Mardi Gras: From Beads to Cakes, What You Need to Know
I love Mardi Gras season. In the past it signified the beginning of crawfish season but I have since discovered that I can get crawfish as early as November if I am willing to travel south.
Here is some of the information I discovered in my research about Mardi Gras from beads to cakes.
Mardi Gras is my favorite time of the year! I went to Mardi Gras in New Orleans a few years ago. Twice actually. It was a lot of fun. One trip was what I call the “Parade Route” because the entire 4 days was spent going to parade after parade. The next trip to New Orleans was all about seeing the downtown festivities and oh what an experience that was. Now Texarkana has its own Mardi Gras celebration. This year it will be held on Saturday, March 1 in Downtown Texarkana.

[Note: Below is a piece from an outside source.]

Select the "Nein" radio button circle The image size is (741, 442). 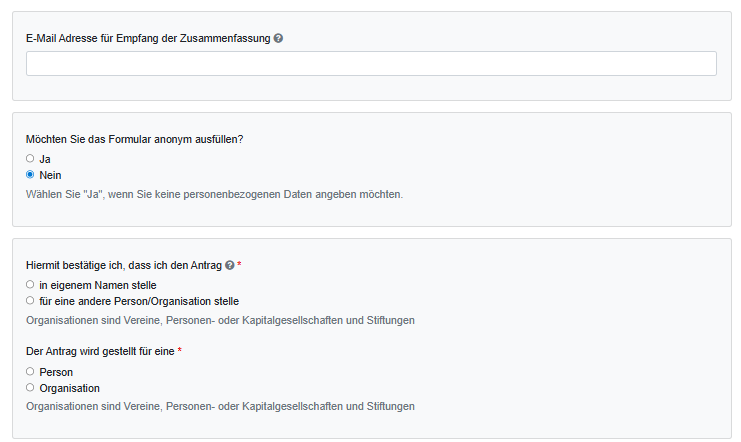click(x=30, y=174)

The term “Mardi Gras” is a French expression meaning “Fat Tuesday.” Mardi Gras season starts on January 6 and runs through March 8 this year. Fat Tuesday is the last day of the Mardi Gras celebration which is the last Tuesday before the beginning of Lent on Ash Wednesday. You do not need to be Catholic to celebrate Mardi Gras.
Beginning of Mardi Gras: January 6 is always the first day of the celebration. Mardi Gras begins twelve days after Christmas. On the Christian calendar it is known as Epiphany, Twelfth Night or Kings Day.

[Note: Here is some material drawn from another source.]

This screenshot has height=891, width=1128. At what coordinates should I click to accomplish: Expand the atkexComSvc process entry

Enough of the definitions, let’s get down to the parades, beads, cakes and MORE.
Parades: The parades are a ton of fun to watch. The group or organization that puts the parades together and manages the floats is known as the “krewe.” Every year each krewe chooses a different theme as well as a king and a queen.
Beads: The beads resemble jewels that royalty would wear in medieval times. The doubloons are coins that are stamped with the krewe’s emblem and their theme for the year. Sometimes they throw cups, stuffed animals and other stuff. Be sure to take a bag if you go to a parade and be prepared to yell: “Throw me some beads mister!” Flashing is not required. Flashing is actually something that was introduced within the last decade during a Spring Break party.
King Cake: The traditional King Cake is made from twisted strands of cinnamon dough, topped with icing and sprinkled with purple, green, and gold colored sugar. My favorites are the ones from Tubbs Hardware in Shreveport. The best ones I think are the cakes with Bavarian cream or chocolate inside. Other yummy fillings are cream cheese, strawberry, apple and lemon. The King Cake is an oval cake made in honor of the three kings or wise men. The shape of a King Cake symbolizes the unity of faiths. A small baby is inserted in the cake and for most it symbolizes Baby Jesus. Whoever finds the Baby Jesus is supposed to have good luck and is also responsible for bringing the cake to next year’s celebration.
The colors: The official colors for Mardi Gras are purple, green, and gold. Purple represents justice; green stands for faith; gold stands for power. These colors were chosen in 1872 by the King of Carnival Rex.
Location: You can have a celebration anywhere. New Orleans is considered the main hub of Mardi Gras. One thought is that a Frenchman brought the celebration to America when he landed his ship in Louisiana in 1699 (before it was Louisiana). There are other theories of course. All of them point to the French as the source of our Mardi Gras celebrations.
You can actually watch the parades and craziness in New Orleans via street cameras. Be sure to turn on some Zydeco music for the full effect.
Other Facts: Carnival is the festive season which occurs immediately before Lent. Carnival means “farewell to meat.” Fat Tuesday is always 46 days before Easter. The calculation is the total of the 40 days of Lent plus the six Sundays in that period (no abstinence on Sunday). Now you will always know when Fat Tuesday is. The carnivals represent the overindulgence for people about to go into Lent which is the period to give up the pleasures of the flesh. For most that means no meat. Others give up something they love. I had a friend that gave up chocolate for Lent. That was a tough 40 days for her.
I used various sources for this blog: New Orleans Convention & Visitors Bureau; Mardi Gras on the Net; Mardi Gras Day; Wikipedia and Mardi Gras. I did the research when I was preparing to go to New Orleans several years ago to celebrate Mardi Gras.